Each line of the records needs to come back exactly as written.

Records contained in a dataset
———

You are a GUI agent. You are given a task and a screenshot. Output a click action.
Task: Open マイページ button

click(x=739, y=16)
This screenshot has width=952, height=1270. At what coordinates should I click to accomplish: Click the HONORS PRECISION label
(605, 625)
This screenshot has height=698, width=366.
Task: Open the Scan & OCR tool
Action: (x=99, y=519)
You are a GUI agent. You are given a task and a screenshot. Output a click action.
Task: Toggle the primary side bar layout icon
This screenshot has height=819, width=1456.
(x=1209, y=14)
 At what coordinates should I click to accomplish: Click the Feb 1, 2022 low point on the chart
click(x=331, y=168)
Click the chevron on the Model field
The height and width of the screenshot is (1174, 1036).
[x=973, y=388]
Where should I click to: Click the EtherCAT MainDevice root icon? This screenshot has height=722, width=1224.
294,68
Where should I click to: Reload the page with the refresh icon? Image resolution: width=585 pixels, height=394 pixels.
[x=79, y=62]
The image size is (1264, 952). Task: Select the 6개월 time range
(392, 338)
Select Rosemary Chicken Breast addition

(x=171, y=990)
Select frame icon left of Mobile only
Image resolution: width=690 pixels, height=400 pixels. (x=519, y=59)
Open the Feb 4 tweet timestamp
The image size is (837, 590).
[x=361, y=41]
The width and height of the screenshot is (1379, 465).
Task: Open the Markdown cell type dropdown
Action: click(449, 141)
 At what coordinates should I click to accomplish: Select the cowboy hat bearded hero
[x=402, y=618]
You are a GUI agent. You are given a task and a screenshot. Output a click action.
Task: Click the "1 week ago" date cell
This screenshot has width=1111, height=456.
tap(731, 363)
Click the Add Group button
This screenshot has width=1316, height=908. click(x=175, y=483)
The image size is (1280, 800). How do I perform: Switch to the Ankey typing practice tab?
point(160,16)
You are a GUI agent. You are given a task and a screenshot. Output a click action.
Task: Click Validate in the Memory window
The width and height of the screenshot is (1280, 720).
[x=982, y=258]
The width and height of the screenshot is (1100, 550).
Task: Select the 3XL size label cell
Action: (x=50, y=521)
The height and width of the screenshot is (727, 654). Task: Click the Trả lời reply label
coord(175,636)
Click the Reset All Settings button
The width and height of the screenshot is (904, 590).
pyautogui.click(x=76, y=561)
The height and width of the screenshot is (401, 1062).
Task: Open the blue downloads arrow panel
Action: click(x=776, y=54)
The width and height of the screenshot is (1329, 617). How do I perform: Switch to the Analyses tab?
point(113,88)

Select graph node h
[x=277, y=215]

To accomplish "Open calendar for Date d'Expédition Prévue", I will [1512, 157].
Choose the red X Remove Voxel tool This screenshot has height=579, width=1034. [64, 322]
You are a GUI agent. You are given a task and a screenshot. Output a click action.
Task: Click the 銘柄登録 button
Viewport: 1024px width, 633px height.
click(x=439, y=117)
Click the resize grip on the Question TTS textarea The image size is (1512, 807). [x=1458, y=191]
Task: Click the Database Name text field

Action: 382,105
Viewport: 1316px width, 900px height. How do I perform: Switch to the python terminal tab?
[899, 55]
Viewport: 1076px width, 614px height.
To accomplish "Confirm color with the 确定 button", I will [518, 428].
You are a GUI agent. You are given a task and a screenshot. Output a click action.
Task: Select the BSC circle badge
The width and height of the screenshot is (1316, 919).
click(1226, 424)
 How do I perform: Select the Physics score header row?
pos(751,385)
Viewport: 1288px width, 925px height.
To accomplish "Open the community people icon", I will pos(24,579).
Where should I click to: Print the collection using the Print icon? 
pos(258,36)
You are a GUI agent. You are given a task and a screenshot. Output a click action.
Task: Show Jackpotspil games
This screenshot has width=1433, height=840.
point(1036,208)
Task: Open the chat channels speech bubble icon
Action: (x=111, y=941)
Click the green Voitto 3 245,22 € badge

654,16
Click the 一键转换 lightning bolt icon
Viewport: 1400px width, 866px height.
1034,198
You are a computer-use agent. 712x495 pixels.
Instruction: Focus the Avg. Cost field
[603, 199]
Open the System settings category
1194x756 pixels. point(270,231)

———

* RESULT OF THIS EXERCISE *
You are a GUI agent. You are given a task and a screenshot. Output a click action.
Task: Open マイページ button

click(x=739, y=16)
This screenshot has width=952, height=1270. At what coordinates should I click to accomplish: Click the HONORS PRECISION label
(605, 625)
This screenshot has height=698, width=366.
Task: Open the Scan & OCR tool
Action: (x=99, y=519)
You are a GUI agent. You are given a task and a screenshot. Output a click action.
Task: Toggle the primary side bar layout icon
This screenshot has height=819, width=1456.
(x=1209, y=14)
 At what coordinates should I click to accomplish: Click the Feb 1, 2022 low point on the chart
click(x=331, y=168)
Click the chevron on the Model field
The height and width of the screenshot is (1174, 1036).
[x=973, y=388]
Where should I click to: Click the EtherCAT MainDevice root icon? This screenshot has height=722, width=1224.
294,68
Where should I click to: Reload the page with the refresh icon? Image resolution: width=585 pixels, height=394 pixels.
[x=79, y=62]
The image size is (1264, 952). Task: Select the 6개월 time range
(392, 338)
Select Rosemary Chicken Breast addition

(x=171, y=990)
Select frame icon left of Mobile only
Image resolution: width=690 pixels, height=400 pixels. (x=519, y=59)
Open the Feb 4 tweet timestamp
The image size is (837, 590).
[x=361, y=41]
The width and height of the screenshot is (1379, 465).
Task: Open the Markdown cell type dropdown
Action: click(449, 141)
 At what coordinates should I click to accomplish: Select the cowboy hat bearded hero
[x=402, y=618]
You are a GUI agent. You are given a task and a screenshot. Output a click action.
Task: Click the "1 week ago" date cell
This screenshot has width=1111, height=456.
tap(731, 363)
Click the Add Group button
This screenshot has width=1316, height=908. click(x=175, y=483)
The image size is (1280, 800). How do I perform: Switch to the Ankey typing practice tab?
point(160,16)
You are a GUI agent. You are given a task and a screenshot. Output a click action.
Task: Click Validate in the Memory window
The width and height of the screenshot is (1280, 720).
[x=982, y=258]
The width and height of the screenshot is (1100, 550).
Task: Select the 3XL size label cell
Action: (x=50, y=521)
The height and width of the screenshot is (727, 654). Task: Click the Trả lời reply label
coord(175,636)
Click the Reset All Settings button
The width and height of the screenshot is (904, 590).
pyautogui.click(x=76, y=561)
The height and width of the screenshot is (401, 1062).
Task: Open the blue downloads arrow panel
Action: click(x=776, y=54)
The width and height of the screenshot is (1329, 617). How do I perform: Switch to the Analyses tab?
point(113,88)

Select graph node h
[x=277, y=215]

To accomplish "Open calendar for Date d'Expédition Prévue", I will [1512, 157].
Choose the red X Remove Voxel tool This screenshot has height=579, width=1034. [64, 322]
You are a GUI agent. You are given a task and a screenshot. Output a click action.
Task: Click the 銘柄登録 button
Viewport: 1024px width, 633px height.
click(x=439, y=117)
Click the resize grip on the Question TTS textarea The image size is (1512, 807). [x=1458, y=191]
Task: Click the Database Name text field

Action: 382,105
Viewport: 1316px width, 900px height. How do I perform: Switch to the python terminal tab?
[899, 55]
Viewport: 1076px width, 614px height.
To accomplish "Confirm color with the 确定 button", I will [518, 428].
You are a GUI agent. You are given a task and a screenshot. Output a click action.
Task: Select the BSC circle badge
The width and height of the screenshot is (1316, 919).
click(1226, 424)
 How do I perform: Select the Physics score header row?
pos(751,385)
Viewport: 1288px width, 925px height.
To accomplish "Open the community people icon", I will pos(24,579).
Where should I click to: Print the collection using the Print icon? 
pos(258,36)
You are a GUI agent. You are given a task and a screenshot. Output a click action.
Task: Show Jackpotspil games
This screenshot has width=1433, height=840.
point(1036,208)
Task: Open the chat channels speech bubble icon
Action: (x=111, y=941)
Click the green Voitto 3 245,22 € badge

654,16
Click the 一键转换 lightning bolt icon
Viewport: 1400px width, 866px height.
1034,198
You are a computer-use agent. 712x495 pixels.
Instruction: Focus the Avg. Cost field
[603, 199]
Open the System settings category
1194x756 pixels. point(270,231)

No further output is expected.